Feb. 27 2014 01:49 PM
rz from Hamilton Heights

it is a lot of work to listen to all those phones calls. that's why speech to text technologies would come in. siri can do it.

Feb. 27 2014 01:48 PM

Top 10 NSA Pickup lines.

Feb. 27 2014 01:44 PM
Lizzy from NYC

Ok, WNYC-- explain why you have on the same guest repeatedly. This woman was already on Terri Gross, like two days ago. We are all probably listening all day/all week and especially the most popular shows like Lenny and Terri, and I really don't want to hear an interview twice-- even from two of the great radio journalists. ESPECIALLY during the pledge drive week-- we are already fatigued by THAT-- give us something good!

Feb. 27 2014 01:43 PM
jgarbuz from Queens

Governments were opening up people's mail centuries ago. For as long as there have been governments and communications between people, there have been spies for the regime reporting on what is being said amongst the people.

Feb. 27 2014 01:37 PM
foodaggro from Brooklyn

This chick pledge tag-teaming with Leonard is so irritating. Get her off the air!

Feb. 27 2014 01:30 PM
jgarbuz from Queens

When I was a little kid I was a little Red. Back in the '50s I read parts of Das Kapital and other Marxist nonsense. Today I have no idea why that stuff fascinated me at the time, perhaps they were so officially taboo. The FBI was a still very respected and highly touted institution at that time, and I was actually afraid of them coming in and taking me away for reading that stuff. So this business of fear of being accused of being a commie or nowadays being a jihadist is hardly new.

Feb. 27 2014 01:21 PM

Jacob Appelbaum is probably one of the leading figures in the world on the many, many ways the US government (and others) are spying on us:

Jameel Jaffer has been on The Lopate Show discussing the legal efforts to rein in Obama administration and NSA abuses. Not long after Jaffer was on the show, the court in the case that he had just argued ruled against ACLU.
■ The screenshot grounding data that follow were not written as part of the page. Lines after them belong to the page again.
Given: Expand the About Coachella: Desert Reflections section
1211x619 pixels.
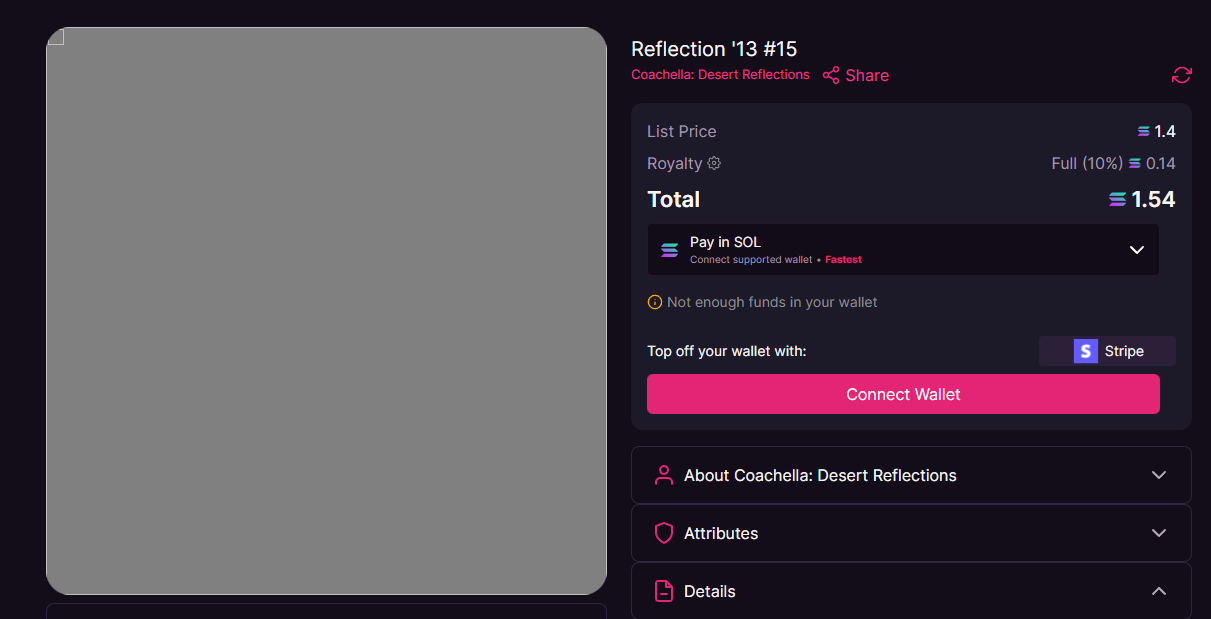Looking at the screenshot, I should pos(1158,475).
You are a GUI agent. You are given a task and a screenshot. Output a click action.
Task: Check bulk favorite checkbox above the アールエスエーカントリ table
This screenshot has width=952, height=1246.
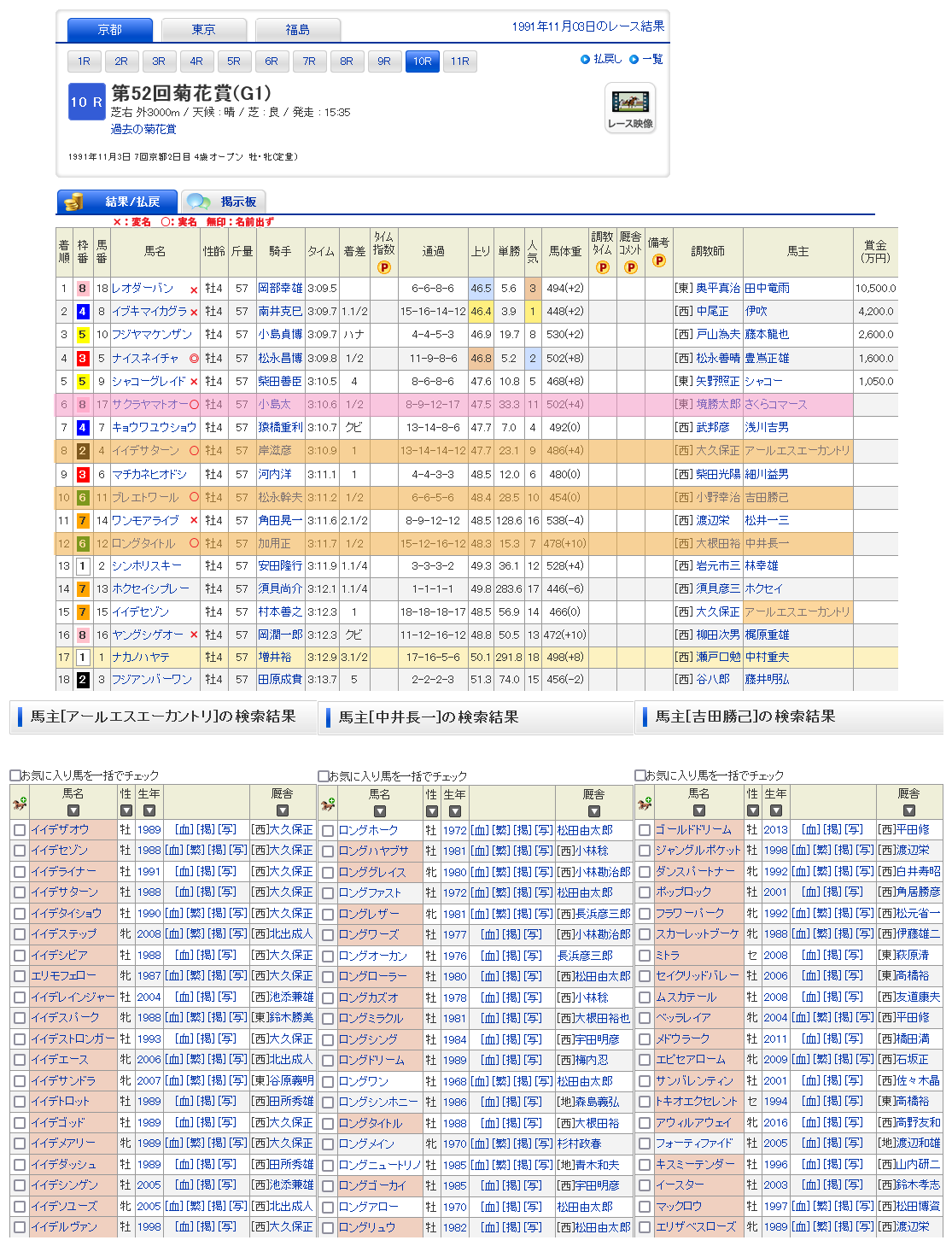tap(15, 775)
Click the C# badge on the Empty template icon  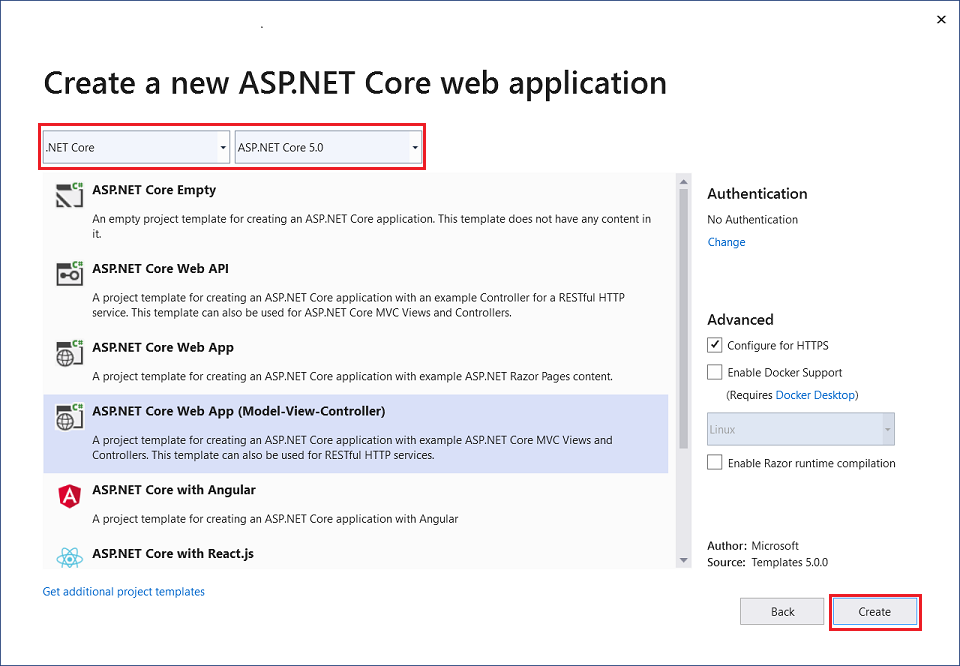coord(78,188)
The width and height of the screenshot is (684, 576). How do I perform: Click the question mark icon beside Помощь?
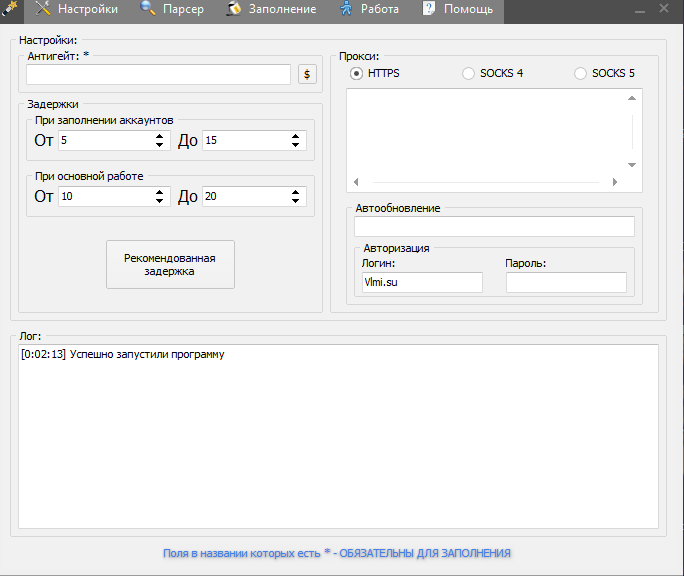click(x=428, y=9)
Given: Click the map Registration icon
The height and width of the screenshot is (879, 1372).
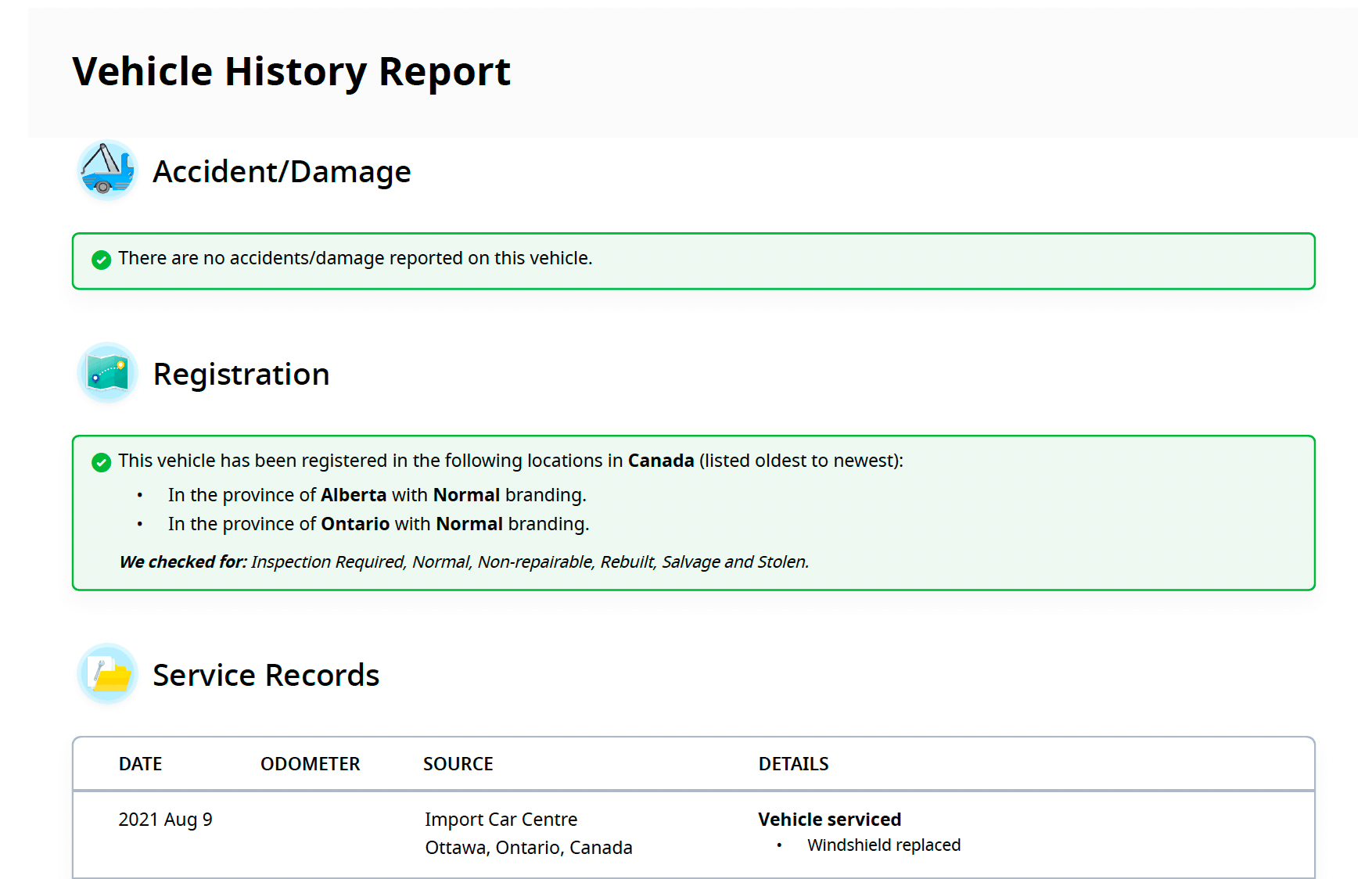Looking at the screenshot, I should pos(107,373).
Economist Samuel Bowles and others have found that "guard labor" (work dedicated to 'security') is one of the fastest, if not the fastest, area of employment.

Feb. 27 2014 01:18 PM

Every John LeCarré novel is about meta-data....Not what you said or who you were with but who you *might* have been with and what you *might* have done...

Some day, someone is going to be on the wrong end of a drone strike due to meta-data analysis and then it won't seem so funny any more.

Feb. 27 2014 01:17 PM
Joe Mirsky from Pompton Lakes, NJ

Big Brother

“If you want to keep a secret, you must also hide it from yourself.”
— George Orwell, 1984.

The leak about the NSA collecting metadata (who you called, not what you said) about your phone calls and e-mails has caused a spike in sales of 1984, George Orwell’s 1949 dystopian novel of an all-controlling government where Big Brother knows everything you do, say, and think.

A June, 2013 Rasmussen poll found that 68% of people believe that the government is listening to their phone calls.

Big Brother knows you bought 1984, too.

Feb. 27 2014 01:10 PM
John A

Misha - tech is just a brutal business. Look what it cost Miles O'Brien.

Feb. 27 2014 01:03 PM
Misha from East Village

Kind of an unmotivating juxtaposition for the final pledge pitch, the most annoying voice on WNYC with one of the greats. Can anyone at WNYC gently suggest to Manoush Zomorodi to scoot back from the microphone, or at least watch a few SNL Delicious Dish episodes for some basic training?

And also, maybe a re-visioning of New Tech City? Some of the most empty and surficial journalism out there. It's surprising and frustrating that the show still serves as the "tech" show on wnyc, apparently there's a void and high demand for a good tech reporting program/podcast.